§ What is asked:
A: In the records, convert the lines from the one containing "Locate an element on the screen. This" up to and including the one containing "This screenshot has width=540, height=960." into a JSON list of strings, one string per line and no entries for blank lines.
B: Continue the post about traveling from Oslo to Bergen and the fjords of west Norway from the point where it ends.

§ Page extract:

■ ■ ■ ■ ■ ■ ■

Sunday, May 30, 2010

Line Dancing In Norway

From Oslo it was due west (when I say that I mean geographically, because due to the country's steep topography, there's no such thing as a straight road in Norway) to Bergen, Norway's second city, erstwhile capital and important Hanseatic trading town (those Hansa guys again). Bergen is renowned for the Bryggen, a neighbourhood of wooden wharfside buildings that date from the Middle Ages, although much more of the downtown area is made of quaint, wooden houses stacked up on the city's steep hillsides.

View of Bergen's Bryggen from across the harbour.

For me, however, Bergen was more important as a gateway to the incredible fjords of west Norway. The largest of these is the Sognefjord, which stretches over 200km inland from the sea and has many smaller fjords branching off on either side into the mountainous surroundings. Unable to visit them all I plumped for Nærofjord, which is famed for its steep, narrow sides, making it the archetypal fjord. I had initially planned on being lazy and taking a ferry through the fjord across to the other side but I had come a little too late for the one daily service (from the 1st of June the tourist season starts warming up a little more and services increase, but until then even many attractions and museums are shut) so instead I discovered there was a path to the plateau, some 800m above the water, and since I had nothing better to do off I set. I was actually very surprised that it was even possible to climb the sides of the fjord as they were so steep, but sure enough, there was a small, indistinct trail zig-zagging its way through the trees and up towards the summit. After an hour and a half's slog up the trail I was rewarded with a breathtaking view along the lush, green fjord valley on one side, and a rather bleak, windswept, snowy plateau on the other; the contrast could hardly have been greater.

■ ■ ■ ■ ■ ■ ■

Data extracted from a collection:
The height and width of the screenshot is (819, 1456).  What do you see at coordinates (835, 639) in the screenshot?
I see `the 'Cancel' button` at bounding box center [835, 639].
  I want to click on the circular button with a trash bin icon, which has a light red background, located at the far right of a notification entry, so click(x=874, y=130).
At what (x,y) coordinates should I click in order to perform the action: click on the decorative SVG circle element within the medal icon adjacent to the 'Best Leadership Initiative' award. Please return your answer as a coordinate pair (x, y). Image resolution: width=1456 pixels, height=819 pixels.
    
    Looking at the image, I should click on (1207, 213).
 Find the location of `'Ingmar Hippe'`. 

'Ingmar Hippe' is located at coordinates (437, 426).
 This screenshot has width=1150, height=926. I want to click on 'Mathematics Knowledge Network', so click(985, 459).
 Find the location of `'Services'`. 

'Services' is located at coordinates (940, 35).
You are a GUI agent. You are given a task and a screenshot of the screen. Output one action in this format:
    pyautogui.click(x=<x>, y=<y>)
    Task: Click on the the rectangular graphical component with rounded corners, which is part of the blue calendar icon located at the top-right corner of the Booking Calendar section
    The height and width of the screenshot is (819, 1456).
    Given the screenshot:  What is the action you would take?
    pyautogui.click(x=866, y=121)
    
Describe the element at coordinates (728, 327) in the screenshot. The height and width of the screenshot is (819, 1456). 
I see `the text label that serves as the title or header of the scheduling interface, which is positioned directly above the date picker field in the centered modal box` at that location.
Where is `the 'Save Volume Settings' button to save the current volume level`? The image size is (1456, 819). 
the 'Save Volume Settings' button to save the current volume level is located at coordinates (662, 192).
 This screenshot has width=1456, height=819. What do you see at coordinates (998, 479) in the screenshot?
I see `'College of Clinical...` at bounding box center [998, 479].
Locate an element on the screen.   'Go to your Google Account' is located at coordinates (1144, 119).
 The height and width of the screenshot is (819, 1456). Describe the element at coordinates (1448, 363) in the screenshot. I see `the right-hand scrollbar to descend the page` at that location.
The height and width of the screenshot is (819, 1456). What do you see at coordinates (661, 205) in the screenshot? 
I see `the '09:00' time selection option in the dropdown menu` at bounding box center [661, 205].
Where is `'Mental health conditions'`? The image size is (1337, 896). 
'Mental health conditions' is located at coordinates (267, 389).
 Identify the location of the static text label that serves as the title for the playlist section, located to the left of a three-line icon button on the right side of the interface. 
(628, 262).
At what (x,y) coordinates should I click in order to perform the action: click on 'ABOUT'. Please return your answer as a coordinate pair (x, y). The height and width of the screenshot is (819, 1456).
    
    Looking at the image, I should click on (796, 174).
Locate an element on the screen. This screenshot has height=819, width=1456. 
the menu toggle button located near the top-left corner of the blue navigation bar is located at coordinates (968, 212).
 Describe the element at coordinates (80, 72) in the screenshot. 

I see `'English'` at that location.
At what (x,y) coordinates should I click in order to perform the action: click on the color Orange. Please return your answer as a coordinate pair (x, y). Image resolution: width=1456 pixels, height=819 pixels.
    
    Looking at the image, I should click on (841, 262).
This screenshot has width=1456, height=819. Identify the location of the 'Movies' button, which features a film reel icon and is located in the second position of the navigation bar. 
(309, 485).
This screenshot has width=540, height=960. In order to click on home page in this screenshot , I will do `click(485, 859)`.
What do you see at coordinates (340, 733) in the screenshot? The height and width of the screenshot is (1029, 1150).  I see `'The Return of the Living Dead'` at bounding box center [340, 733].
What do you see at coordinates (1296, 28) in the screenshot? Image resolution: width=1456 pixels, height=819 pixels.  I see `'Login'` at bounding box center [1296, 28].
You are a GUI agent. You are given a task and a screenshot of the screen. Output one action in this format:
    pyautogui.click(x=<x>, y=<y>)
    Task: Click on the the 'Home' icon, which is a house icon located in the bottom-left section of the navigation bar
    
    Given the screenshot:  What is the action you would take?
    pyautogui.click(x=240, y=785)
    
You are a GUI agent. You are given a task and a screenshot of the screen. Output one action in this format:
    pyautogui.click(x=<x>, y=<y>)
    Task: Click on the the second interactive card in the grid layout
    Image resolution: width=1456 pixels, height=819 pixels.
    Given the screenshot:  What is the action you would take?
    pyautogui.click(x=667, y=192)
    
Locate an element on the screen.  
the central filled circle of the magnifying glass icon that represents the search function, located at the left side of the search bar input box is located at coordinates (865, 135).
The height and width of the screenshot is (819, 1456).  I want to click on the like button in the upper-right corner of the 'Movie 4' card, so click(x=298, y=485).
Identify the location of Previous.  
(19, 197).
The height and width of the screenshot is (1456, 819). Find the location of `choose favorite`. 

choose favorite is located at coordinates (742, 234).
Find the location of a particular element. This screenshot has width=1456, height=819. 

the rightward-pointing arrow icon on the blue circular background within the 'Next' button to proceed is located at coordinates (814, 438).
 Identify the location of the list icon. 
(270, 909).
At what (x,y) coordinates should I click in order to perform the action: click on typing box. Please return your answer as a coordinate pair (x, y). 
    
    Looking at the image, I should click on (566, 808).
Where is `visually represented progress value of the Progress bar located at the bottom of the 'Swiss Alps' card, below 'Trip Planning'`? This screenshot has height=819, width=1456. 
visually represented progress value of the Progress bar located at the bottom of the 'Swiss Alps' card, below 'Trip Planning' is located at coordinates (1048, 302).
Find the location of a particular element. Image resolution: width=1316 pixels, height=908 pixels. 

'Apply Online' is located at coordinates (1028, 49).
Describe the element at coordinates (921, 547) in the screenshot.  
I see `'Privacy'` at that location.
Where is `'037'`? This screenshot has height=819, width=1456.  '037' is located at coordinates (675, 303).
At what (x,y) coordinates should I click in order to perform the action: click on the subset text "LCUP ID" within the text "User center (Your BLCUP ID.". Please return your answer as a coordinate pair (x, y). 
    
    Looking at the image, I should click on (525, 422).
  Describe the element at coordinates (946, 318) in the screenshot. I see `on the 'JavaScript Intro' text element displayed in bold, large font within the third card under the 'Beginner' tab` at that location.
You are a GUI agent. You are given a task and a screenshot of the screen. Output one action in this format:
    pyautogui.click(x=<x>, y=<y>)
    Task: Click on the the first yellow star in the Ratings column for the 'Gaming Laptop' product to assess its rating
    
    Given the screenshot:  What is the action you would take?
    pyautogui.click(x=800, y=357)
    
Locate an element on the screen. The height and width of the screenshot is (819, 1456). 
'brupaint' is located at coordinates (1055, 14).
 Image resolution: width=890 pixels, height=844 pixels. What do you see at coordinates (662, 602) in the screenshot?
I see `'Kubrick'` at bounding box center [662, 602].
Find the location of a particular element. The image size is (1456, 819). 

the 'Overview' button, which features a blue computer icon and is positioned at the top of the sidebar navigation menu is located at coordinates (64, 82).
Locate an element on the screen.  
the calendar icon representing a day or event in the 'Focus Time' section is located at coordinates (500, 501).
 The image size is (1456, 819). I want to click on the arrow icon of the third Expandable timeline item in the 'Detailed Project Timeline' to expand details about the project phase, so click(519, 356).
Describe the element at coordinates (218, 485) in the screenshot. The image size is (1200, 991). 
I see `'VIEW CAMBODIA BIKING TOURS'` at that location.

■ ■ ■ ■ ■ ■ ■

§ Expected results:
A:
[
  "Locate an element on the screen. This screenshot has height=819, width=1456. ",
  "the menu toggle button located near the top-left corner of the blue navigation bar is located at coordinates (968, 212).",
  " Describe the element at coordinates (80, 72) in the screenshot. ",
  "I see `'English'` at that location.",
  "At what (x,y) coordinates should I click in order to perform the action: click on the color Orange. Please return your answer as a coordinate pair (x, y). Image resolution: width=1456 pixels, height=819 pixels.",
  "    Looking at the image, I should click on (841, 262).",
  "This screenshot has width=1456, height=819. Identify the location of the 'Movies' button, which features a film reel icon and is located in the second position of the navigation bar. ",
  "(309, 485).",
  "This screenshot has width=540, height=960. In order to click on home page in this screenshot , I will do `click(485, 859)`."
]

B:
Looking along Nærofjord

After a night spent camping by the water's edge (here in Norway you can camp pretty much wherever you want, though more on that in my next post) I headed back to the main road and tried my luck hitching further north and east. I only got as far as the next fjord along at Flåm which, because the fjord is wider and more accessible, and there is a mountain railway (perfect for sedentary excursions), is a magnet for tourist cruise ships of which, I was to find out, there are many in Norway. As I got there one had just arrived and disgorged its geriatric cargo many of whom were wandering rather lost around the quayside and buying up various nick-knacks at the several souvenir shops. I wasn't getting anywhere fast and so I got a bus to take me across to the other side of the fjord to see a beautiful stave church, of which there are several that dot the region. It is quite amazing to think that these simple wooden structures have withstood the elements and time for so long - this one was 850 years old.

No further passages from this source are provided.